CHAPTER 18 (continued)

In less than a quarter of an hour, Dorian Gray was galloping down the long avenue as hard as he could go. The trees seemed to sweep past him in spectral procession, and wild shadows to fling themselves across his path. Once the mare swerved at a white gate-post and nearly threw him. He lashed her across the neck with his crop. She cleft the dusky air like an arrow. The stones flew from her hoofs.

At last he reached the Home Farm. Two men were loitering in the yard. He leaped from the saddle and threw the reins to one of them. In the farthest stable a light was glimmering.

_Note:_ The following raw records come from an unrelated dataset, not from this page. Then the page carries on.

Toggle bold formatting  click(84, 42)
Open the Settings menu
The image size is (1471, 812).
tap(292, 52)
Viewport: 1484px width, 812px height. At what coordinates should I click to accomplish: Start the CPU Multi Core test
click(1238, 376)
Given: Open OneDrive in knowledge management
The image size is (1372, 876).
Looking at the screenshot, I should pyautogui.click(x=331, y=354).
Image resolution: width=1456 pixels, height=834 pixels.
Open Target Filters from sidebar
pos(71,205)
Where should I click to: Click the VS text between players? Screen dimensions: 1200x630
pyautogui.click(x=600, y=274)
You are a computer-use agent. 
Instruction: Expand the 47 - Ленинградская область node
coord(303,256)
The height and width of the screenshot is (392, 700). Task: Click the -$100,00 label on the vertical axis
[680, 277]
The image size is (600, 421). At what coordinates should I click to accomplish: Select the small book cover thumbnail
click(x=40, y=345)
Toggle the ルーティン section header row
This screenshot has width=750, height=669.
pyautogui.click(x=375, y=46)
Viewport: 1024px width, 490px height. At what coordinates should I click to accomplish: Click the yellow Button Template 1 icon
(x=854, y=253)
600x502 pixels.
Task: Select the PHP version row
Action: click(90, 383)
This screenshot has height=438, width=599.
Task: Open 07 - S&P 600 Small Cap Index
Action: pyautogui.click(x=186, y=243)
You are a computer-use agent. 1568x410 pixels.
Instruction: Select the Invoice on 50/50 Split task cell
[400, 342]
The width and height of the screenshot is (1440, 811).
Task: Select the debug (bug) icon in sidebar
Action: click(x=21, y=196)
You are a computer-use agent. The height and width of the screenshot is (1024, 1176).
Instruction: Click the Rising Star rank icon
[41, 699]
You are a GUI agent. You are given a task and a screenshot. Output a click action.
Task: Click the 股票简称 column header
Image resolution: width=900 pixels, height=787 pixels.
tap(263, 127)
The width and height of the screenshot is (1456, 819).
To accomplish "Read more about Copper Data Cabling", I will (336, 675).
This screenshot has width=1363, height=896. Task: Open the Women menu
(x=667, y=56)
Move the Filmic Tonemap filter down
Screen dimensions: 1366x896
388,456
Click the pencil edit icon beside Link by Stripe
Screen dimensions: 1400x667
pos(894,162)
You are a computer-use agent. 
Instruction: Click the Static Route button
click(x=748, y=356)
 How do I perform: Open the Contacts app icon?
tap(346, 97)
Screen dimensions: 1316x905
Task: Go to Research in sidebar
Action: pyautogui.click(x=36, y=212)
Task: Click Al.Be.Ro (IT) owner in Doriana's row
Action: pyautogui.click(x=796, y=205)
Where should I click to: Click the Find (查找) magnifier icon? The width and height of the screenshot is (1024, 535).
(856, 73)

Something seemed to tell him that the body was there, and he hurried to the door and put his hand upon the latch.

There he paused for a moment, feeling that he was on the brink of a discovery that would either make or mar his life. Then he thrust the door open and entered.

On a heap of sacking in the far corner was lying the dead body of a man dressed in a coarse shirt and a pair of blue trousers. A spotted handkerchief had been placed over the face. A coarse candle, stuck in a bottle, sputtered beside it.

Dorian Gray shuddered. He felt that his could not be the hand to take the handkerchief away, and called out to one of the farm-servants to come to him.

"Take that thing off the face. I wish to see it," he said, clutching at the door-post for support.

When the farm-servant had done so, he stepped forward. A cry of joy broke from his lips. The man who had been shot in the thicket was James Vane.

He stood there for some minutes looking at the dead body. As he rode home, his eyes were full of tears, for he knew he was safe.